Kos opened another pouch on his
belt and pulled out a small puzzle-box about the size and shape of his fat, leather notebook. The younger ’jek palmed the box and backed slowly away while maintaining eye contact with the troll specter, which seemed hypnotized. When the ghost’s ethereal feet brushed against the small section of bare floor before the constable, Kos dropped to one knee and slammed the box onto the wooden flooring.
There was no flash, no explosion, no bolt of lightning. There was no sound at all other than that of the box striking wood. The ghost stopped its slow, lazy descent, its insubstantial feet now stuck “inside” the box. The grounder popped open when Kos released it and its individual components rotated and shifted until the box’s shape was almost unrecognizable. The grounder never found the same bizarre shape twice; every ghost created a unique configuration.
Finally, there was a sound—a low, rasping moan that seemed to come not from the horned phantom but from the puzzle-box itself. The call triggered a flurry of movement among the remaining Rakdos ghosts, while the troll’s ethereal form remained anchored by Kos’s trap. The glowing phantoms roiled and swirled overhead and disappeared through the floor like water through a bathtub drain.
Ghost witnesses were valuable assets to a wojek investigation in most cases, but the ’jek had to choose the spirit he wanted to question carefully—once one was grounded, the others, if any, invariably fled. A ghost under the spell of a grounder could not refuse to answer a question, but the answers didn’t always make sense.
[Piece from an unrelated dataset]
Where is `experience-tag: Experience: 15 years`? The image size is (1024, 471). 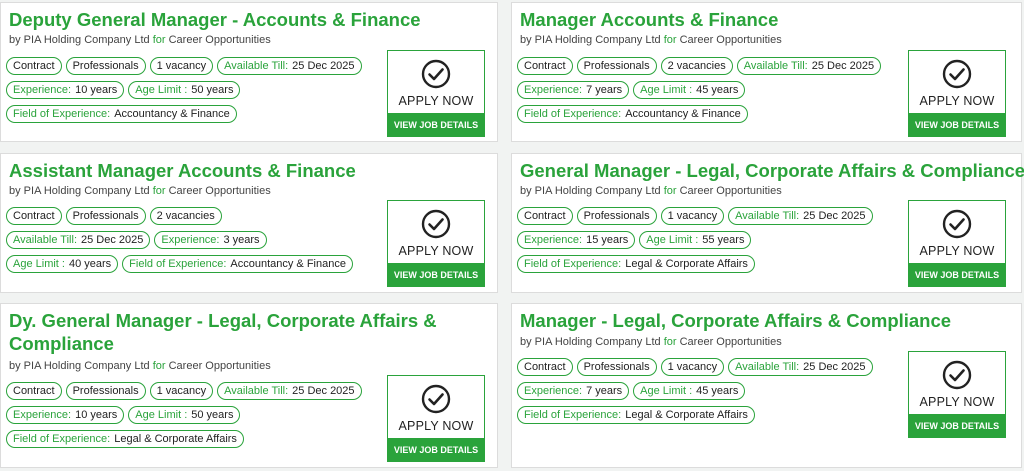 experience-tag: Experience: 15 years is located at coordinates (576, 240).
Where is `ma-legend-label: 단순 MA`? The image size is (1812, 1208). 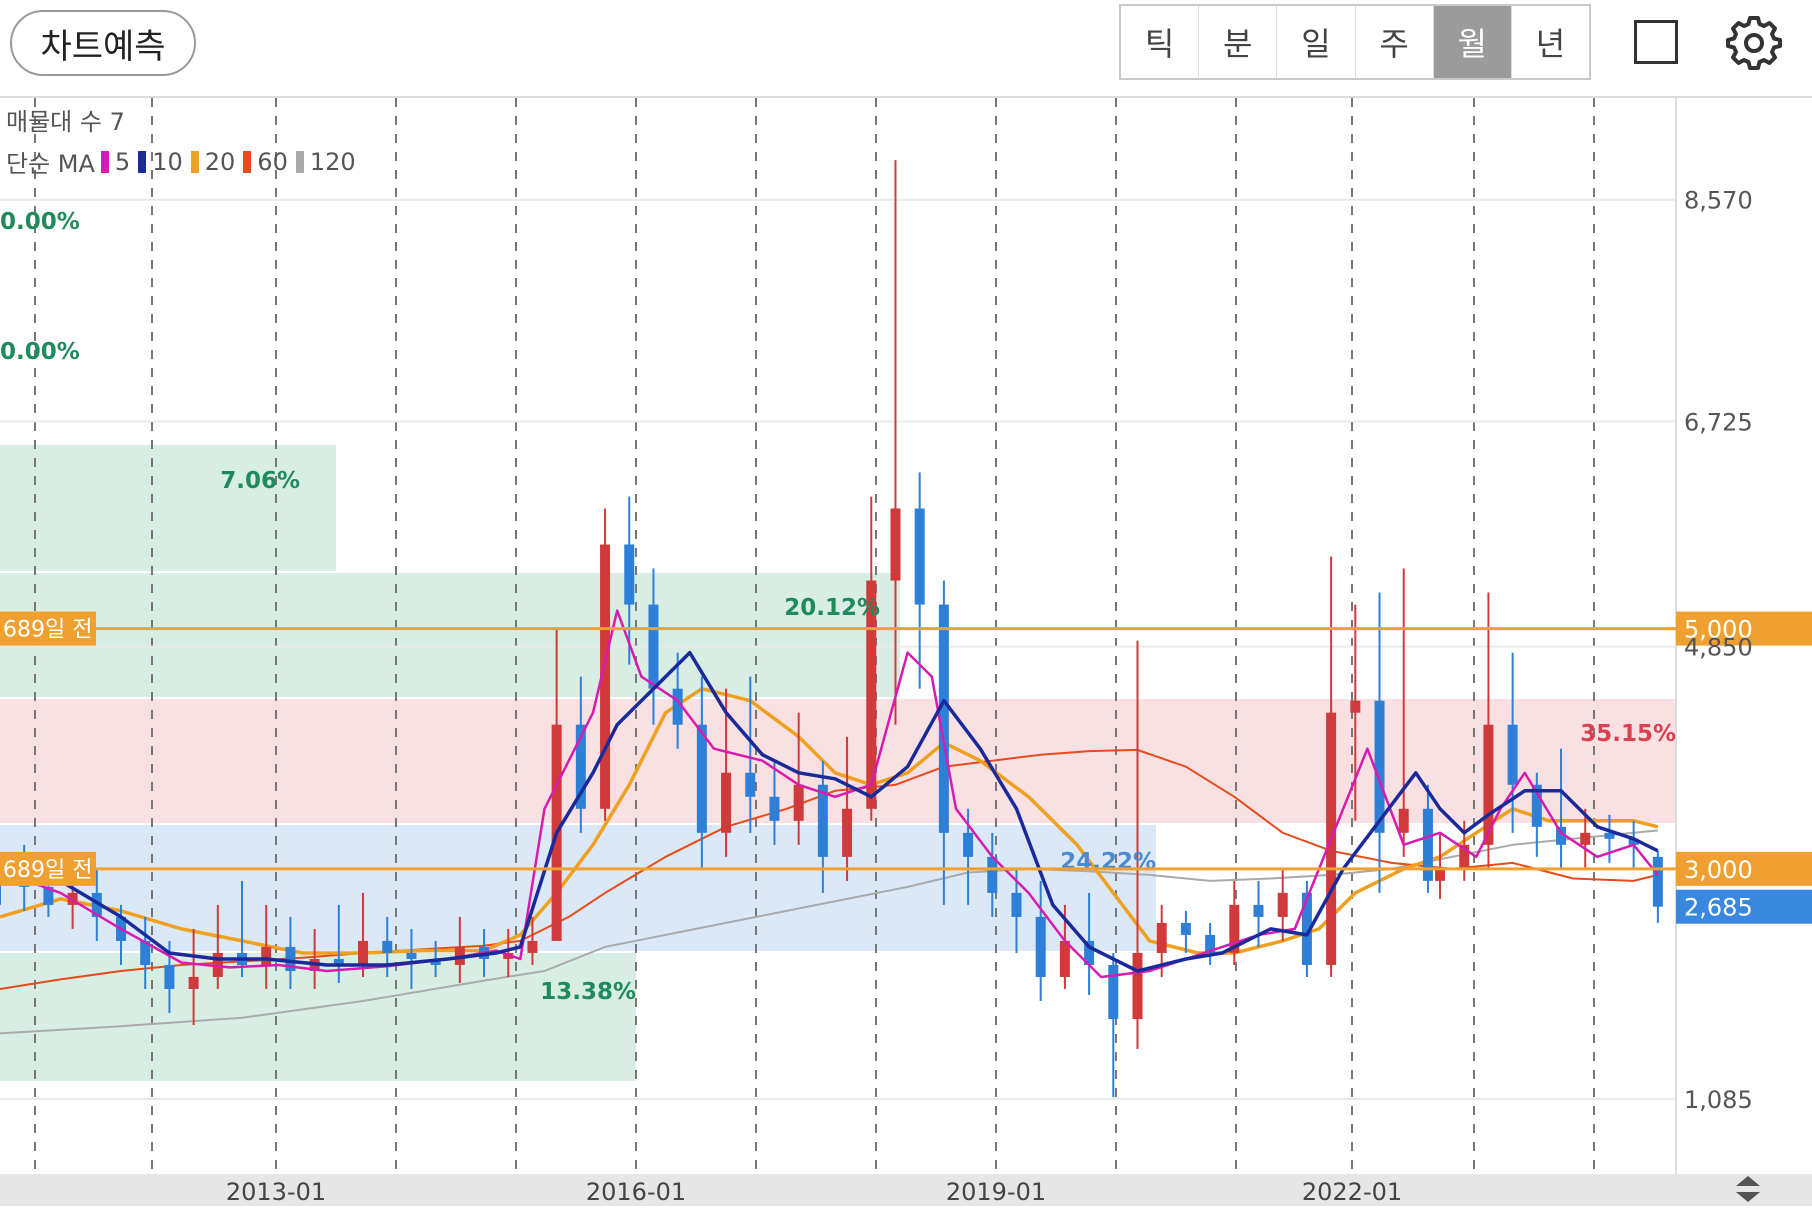
ma-legend-label: 단순 MA is located at coordinates (50, 164).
Gazing into the tiny, white pinpricks in the troll spirit’s empty, black sockets, and seeing through the ghost’s eyes to the pile of corpses, Kos hoped he’d chosen well.
Kos fished a stylus and a leather-bound notebook from an inner breast pocket. He flipped through a year’s worth of collected notes, most of them dictation for Zunich, and folded the book open at the first blank page. He made note of the hour, date, and location. To save time, he jotted down the estimated number of corpses and his best guess at the various causes of death.
“Hello. My name’s Constable Kos,” he said to the ghost. It was a friendly demeanor he’d seen Zunich use, and having no previous experience outside of the academy it seemed the best initial approach. “I’d like your help in finding out who did this. Can you tell me your name?”